SIL has been less equipped to handle the kids than DD1, but he is growing in his skills. When DD1 was pregnant with child #3, we took along child #2 so that SIL only had the one older child to take care of — and I am pretty sure he was not in tune with child safety with #2 (something happened where DD1 took along child #2 for her own peace of mind).
Correct about car seats - they will need to get at least one slim one for the oldest so 3 can be in the back row of their Odyssey, and another baby seat/carrier like they have for their one-year-old, unless current youngest can go up a car seat. Also, another car seat for their other car so they can tote 3 children to school in the smaller vehicle (they now have 2 seats in the other vehicle) or pick up 3 in the smaller vehicle. The baby carrier/car seat has the top part where that can get strapped in another vehicle w/o the base.
I suspect they will eventually be car shopping to replace their second vehicle with one that can carry more/all of them. The Odyssey can carry parents plus 5 kids.

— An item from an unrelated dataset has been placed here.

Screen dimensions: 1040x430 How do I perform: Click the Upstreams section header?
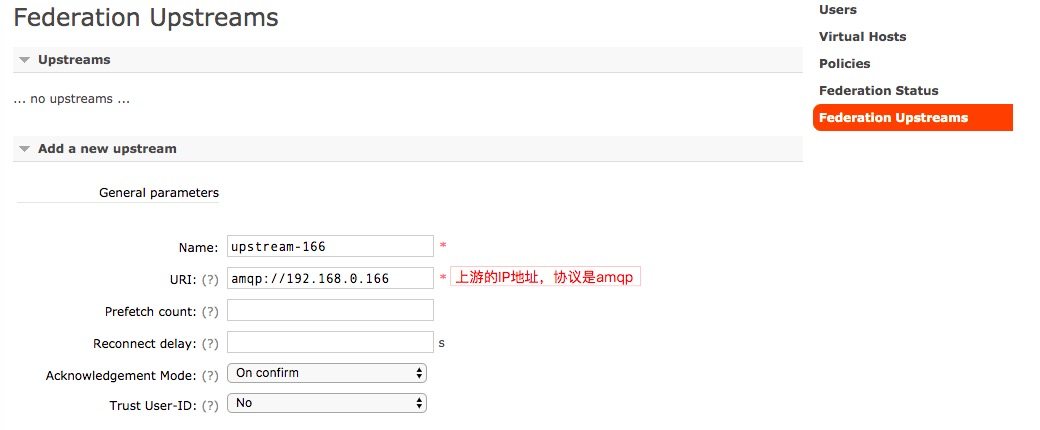(x=408, y=60)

I believe DD1 was not disappointed with her pregnancy with #5. SIL, IDK. We spoke with DD2 last night, and she said she was not surprised with the pregnancy.
This set of grandparents, who are the safety net (other set can barely meet their own needs), accept the situation and I sent text congratulatory messages to both parents. A baby is always a blessing, but it sometimes means others step up – and that is where I feel DD1/SIL are behaving in an immature manner, and irresponsibly. “It will all work out” - that is true to an extent but drawing resources outside of the parents because they have taken steps into areas where other people are strained due to their choice. It would have been more responsible to continue saving for a home. DD1 had always told me she wants her children to be raised like her sister and she were raised – well spreading the money to 5 children instead of less is a challenge in many households. IDK if DD1 believes with her income and her husband’s climbing income that will all be ‘alright’ - but that is counting on a lot. Most likely our estate will provide a welcome inheritance when that time comes, and we will make sure the grandkids will be provided for while we are alive.
And @VeryHappy I continue to be supportive, but ‘stunned’ is the best way to describe how DH and I continue to feel. Next week’s MD appointment will verify one baby (which pretty sure it will not be twins) - although always a possibility.
The trouble with the slim car seats is that you have 3 slim ones to fit 3 across. It doesn’t work with 2 regular and one narrower one. We tried that and it just doesn’t fit and you cannot properly install them.
BTDT since D1 has 3 close in age and need to have car seats for all of them.